Investigation: Manitoba Ruling ‘Trickery and Bad Faith,’ Senior Official Says

The Ontario government’s approval of new mining permits using an outdated and inaccurate map created by the country’s smallest nation is “trickery and bad faith,” according to aboriginal leaders.

The Ontario Forest Products Association said it “takes no pleasure in raising this issue with you,” in a letter to Premier Doug Ford sent Monday afternoon. The Ontario government, the association said, “acted capriciously and without regard to the conservation and economic interests of the Province of Ontario’s rural forestry industry.”

The notice was issued by the International Evironment Protection Agency for Ministry of Natural Resources and Forestry, and was posted by the province on Aug. 2, according to CIPSA, citing the Ministry of Natural Resources and Forestry on the Toronto Star’s website.
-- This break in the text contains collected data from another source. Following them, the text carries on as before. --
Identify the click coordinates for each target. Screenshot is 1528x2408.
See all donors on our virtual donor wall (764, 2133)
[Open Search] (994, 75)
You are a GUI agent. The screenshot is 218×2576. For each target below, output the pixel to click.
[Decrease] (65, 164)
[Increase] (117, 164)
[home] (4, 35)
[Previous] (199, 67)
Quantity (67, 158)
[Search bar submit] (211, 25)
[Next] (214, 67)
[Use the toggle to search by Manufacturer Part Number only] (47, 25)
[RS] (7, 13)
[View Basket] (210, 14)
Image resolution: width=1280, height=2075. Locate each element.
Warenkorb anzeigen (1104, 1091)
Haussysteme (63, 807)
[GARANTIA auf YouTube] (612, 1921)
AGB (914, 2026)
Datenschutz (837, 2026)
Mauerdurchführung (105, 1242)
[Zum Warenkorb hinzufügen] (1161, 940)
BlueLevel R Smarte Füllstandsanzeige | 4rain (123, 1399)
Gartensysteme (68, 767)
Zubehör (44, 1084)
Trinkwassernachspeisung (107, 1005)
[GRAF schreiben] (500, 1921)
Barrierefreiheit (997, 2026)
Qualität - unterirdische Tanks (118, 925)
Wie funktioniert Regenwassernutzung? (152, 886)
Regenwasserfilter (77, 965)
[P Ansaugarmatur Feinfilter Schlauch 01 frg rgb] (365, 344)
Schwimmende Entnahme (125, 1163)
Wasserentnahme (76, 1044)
The ministry sent notice saying it had signed off on a permit allowing the Gun Lake Mining Company to use two land claims considered “of little consequence.” CIPSA, a subsidiary of the Inter-Band Association of Métis Nationalists in Ontario, said the government applied the outdated map to the matter because it didn’t like how Gun Lake company had made its new claims.

According to the Toronto Star, Dr. Glenn Freer, an expert on hunting and fisheries use, criticized the listing for a situation that isn’t illegal. “People use hunting rights to protect fishing rights,” Freer said. “It seems to me there’s been a lot of tactics in trying to prevent the development of those fishing rights.”

Freer, who also runs Canada’s Centre for Environment and Indigenous Policy, also called for the withdrawal of the listing because “it’s basically trickery and bad faith.”

“What we’re getting is a violation of their duty to accord the greatest amount of protection,” he said, according to the Star.

A 2012 process for the ministry to list the parcels found them to be of “little consequence,” but in 2017, the Gun Lake company filed new claims about nine kilometers from the two roads that appear on the old maps as ready for development.